There are less of these guys than there used to be - what's happened to the great heroic actors? I think Harrison Ford is one of these: even though on the surface Han Solo is a very different character from the ones in "Witness" or "The Fugitive" or "Presumed Innocent" (all of which are quite similar), there's a certain Harrison Fordness about all of them. Same goes for Russell Crowe, despite the fact that he thinks he's a great character actor, and (in his limited way) Arnie.
Vessels are actors like Tom Cruise. They have a kind of emptiness, into which the role of the hero can be poured. It's always Tom Cruise there, but you have no real conception of who Tom Cruise is in the way you do with Clint Eastwood. He doesn't embody any particular values, he's mainly constituted by his physical image and the (usually heroic) role of the character.

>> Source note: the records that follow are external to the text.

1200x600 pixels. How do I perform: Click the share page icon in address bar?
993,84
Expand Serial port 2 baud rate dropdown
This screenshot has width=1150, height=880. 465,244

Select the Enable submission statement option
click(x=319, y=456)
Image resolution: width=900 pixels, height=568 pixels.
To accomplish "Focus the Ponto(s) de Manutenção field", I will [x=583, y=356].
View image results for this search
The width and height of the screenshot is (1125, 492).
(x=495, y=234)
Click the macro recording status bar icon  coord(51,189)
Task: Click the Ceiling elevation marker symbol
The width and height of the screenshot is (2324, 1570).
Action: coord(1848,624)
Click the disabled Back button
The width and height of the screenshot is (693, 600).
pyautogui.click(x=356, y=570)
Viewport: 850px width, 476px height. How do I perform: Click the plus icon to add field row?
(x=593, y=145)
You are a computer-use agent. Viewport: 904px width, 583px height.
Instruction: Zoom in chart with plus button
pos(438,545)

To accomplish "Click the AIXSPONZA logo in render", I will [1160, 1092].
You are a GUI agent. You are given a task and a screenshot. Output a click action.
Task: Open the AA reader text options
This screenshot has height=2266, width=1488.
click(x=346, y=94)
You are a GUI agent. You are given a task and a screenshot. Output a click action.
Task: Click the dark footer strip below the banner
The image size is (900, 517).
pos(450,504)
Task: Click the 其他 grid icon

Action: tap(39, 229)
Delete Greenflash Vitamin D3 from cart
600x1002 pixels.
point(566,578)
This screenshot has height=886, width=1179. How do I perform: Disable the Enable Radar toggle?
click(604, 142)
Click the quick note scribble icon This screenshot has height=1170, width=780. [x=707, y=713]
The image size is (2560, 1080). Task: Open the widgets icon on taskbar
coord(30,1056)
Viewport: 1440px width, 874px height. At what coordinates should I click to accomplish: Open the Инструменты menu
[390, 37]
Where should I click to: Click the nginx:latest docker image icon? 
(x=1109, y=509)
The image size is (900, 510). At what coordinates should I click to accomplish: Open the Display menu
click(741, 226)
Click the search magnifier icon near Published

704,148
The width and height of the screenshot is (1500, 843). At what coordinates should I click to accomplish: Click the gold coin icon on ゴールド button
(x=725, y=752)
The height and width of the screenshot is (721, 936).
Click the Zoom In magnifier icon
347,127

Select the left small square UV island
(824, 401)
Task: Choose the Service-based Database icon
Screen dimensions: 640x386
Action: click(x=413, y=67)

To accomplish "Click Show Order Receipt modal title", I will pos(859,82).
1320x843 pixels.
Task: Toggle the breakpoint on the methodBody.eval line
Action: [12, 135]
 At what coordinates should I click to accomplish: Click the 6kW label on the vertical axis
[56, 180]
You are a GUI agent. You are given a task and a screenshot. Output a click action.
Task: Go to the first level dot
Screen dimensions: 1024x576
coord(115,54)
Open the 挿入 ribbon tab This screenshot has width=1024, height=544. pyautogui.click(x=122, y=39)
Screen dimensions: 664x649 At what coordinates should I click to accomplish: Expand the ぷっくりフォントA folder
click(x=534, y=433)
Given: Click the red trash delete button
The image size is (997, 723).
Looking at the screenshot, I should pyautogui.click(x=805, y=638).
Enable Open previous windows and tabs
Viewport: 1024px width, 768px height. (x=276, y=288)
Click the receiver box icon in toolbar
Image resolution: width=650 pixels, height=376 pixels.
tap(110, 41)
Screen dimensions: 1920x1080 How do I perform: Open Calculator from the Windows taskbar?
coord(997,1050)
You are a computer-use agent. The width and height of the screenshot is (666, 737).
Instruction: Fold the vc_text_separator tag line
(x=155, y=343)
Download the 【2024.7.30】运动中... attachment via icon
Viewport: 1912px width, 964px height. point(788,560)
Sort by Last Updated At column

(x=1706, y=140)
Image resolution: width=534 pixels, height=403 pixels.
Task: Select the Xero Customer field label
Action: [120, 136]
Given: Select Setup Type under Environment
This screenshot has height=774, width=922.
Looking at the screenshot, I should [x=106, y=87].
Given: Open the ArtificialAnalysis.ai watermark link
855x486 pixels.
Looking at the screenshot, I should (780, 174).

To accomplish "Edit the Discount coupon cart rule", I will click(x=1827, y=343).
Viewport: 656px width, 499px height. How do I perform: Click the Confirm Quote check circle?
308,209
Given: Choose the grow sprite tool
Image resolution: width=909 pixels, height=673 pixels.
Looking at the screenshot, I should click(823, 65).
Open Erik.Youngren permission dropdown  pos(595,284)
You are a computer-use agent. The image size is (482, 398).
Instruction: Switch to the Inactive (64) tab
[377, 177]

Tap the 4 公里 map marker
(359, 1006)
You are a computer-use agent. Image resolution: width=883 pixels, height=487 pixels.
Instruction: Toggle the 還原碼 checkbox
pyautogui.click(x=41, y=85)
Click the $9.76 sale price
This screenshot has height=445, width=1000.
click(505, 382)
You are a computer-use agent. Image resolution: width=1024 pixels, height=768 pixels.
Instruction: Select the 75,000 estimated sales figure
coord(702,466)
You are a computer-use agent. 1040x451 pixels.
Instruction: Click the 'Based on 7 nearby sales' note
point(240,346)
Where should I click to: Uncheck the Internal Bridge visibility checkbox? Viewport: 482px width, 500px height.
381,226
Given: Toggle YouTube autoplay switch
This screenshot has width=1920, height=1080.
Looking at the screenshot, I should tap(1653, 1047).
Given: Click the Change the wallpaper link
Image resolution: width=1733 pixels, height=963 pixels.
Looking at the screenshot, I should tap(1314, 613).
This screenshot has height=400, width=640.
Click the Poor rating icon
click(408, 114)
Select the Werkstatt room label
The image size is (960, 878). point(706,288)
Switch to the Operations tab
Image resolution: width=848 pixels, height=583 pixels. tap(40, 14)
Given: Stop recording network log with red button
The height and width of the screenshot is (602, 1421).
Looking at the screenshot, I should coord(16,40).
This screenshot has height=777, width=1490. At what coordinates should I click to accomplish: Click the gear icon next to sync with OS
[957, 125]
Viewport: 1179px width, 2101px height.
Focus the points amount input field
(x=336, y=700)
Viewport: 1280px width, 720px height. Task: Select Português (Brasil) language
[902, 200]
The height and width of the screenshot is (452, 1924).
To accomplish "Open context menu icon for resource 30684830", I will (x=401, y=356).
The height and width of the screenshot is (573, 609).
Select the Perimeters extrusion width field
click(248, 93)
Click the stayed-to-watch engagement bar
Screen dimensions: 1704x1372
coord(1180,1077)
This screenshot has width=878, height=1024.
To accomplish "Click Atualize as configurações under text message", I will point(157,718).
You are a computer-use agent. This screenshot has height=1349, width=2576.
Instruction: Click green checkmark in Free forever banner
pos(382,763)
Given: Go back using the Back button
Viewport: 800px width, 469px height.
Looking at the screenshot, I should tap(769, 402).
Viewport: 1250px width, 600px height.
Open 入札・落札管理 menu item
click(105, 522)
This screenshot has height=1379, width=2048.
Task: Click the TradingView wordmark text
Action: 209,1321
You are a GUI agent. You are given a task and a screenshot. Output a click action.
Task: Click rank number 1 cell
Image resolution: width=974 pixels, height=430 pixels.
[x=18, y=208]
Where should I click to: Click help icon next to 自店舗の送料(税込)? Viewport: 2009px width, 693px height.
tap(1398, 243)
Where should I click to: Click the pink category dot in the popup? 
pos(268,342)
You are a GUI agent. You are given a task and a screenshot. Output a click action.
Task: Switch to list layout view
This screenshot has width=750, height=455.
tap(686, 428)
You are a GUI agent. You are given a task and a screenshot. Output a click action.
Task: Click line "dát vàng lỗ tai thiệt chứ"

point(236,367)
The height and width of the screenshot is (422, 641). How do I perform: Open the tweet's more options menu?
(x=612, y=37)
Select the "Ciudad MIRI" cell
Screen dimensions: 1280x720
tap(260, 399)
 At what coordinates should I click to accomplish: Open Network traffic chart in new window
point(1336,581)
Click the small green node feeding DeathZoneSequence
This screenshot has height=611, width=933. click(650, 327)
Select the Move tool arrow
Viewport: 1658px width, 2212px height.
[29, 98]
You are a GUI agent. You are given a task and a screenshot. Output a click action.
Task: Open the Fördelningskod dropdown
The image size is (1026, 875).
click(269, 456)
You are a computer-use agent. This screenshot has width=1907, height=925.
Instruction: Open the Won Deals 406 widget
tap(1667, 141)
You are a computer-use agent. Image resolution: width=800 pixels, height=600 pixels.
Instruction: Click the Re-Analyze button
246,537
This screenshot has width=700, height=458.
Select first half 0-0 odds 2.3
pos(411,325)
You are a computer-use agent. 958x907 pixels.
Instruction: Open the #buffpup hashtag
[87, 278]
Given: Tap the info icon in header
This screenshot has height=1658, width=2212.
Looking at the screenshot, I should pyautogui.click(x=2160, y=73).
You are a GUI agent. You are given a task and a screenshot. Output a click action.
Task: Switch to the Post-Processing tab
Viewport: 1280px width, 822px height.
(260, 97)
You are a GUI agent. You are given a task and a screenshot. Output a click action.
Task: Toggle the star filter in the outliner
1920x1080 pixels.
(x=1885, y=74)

The exception is "Rain Man", where Cruise puts in a genuinely excellent and particular, rather than typical, performance. Maybe that character is quite like who he really is?
Maybe Clooney's problem is that he should be a Star, but because he's a very good actor and has some political integrity, he wants to be a Chameleon. But whoever he's playing, he's always Clooney.
Clive Owen's got a similar problem, compounded by the fact that he's fecking shit.